Dataset records:
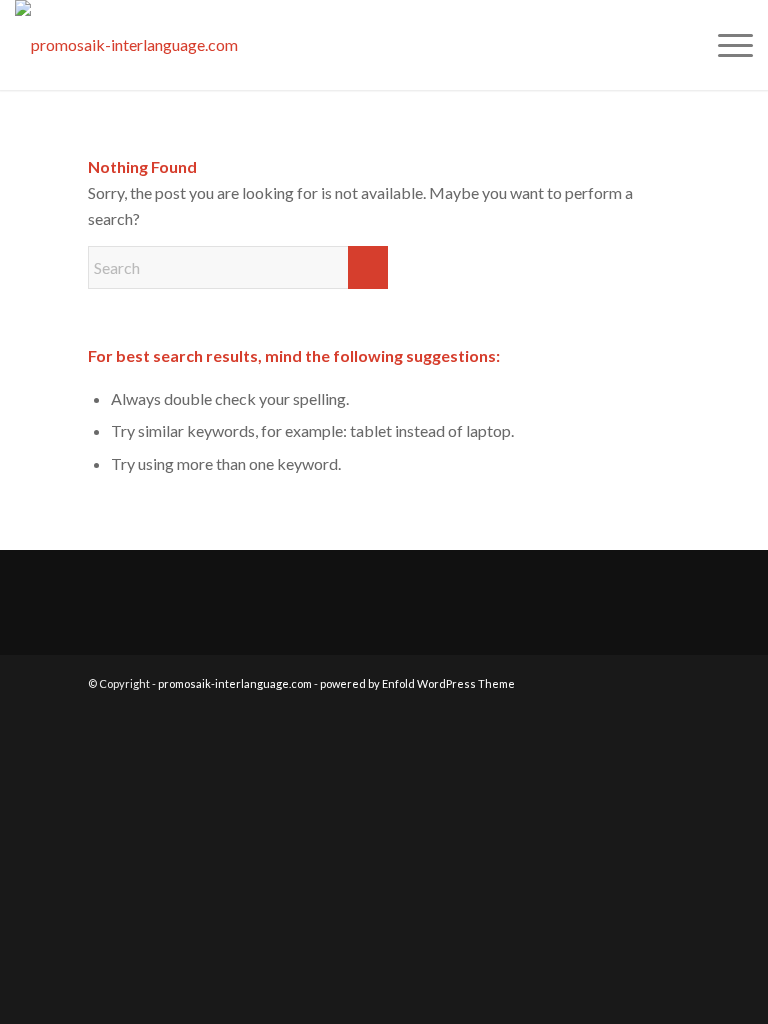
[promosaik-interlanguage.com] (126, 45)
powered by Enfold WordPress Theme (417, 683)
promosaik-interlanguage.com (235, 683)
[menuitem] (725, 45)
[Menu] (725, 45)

What you need to do: Show every line of the data in which the word "interlanguage" appears.

Task answer:
[promosaik-interlanguage.com] (126, 45)
promosaik-interlanguage.com (235, 683)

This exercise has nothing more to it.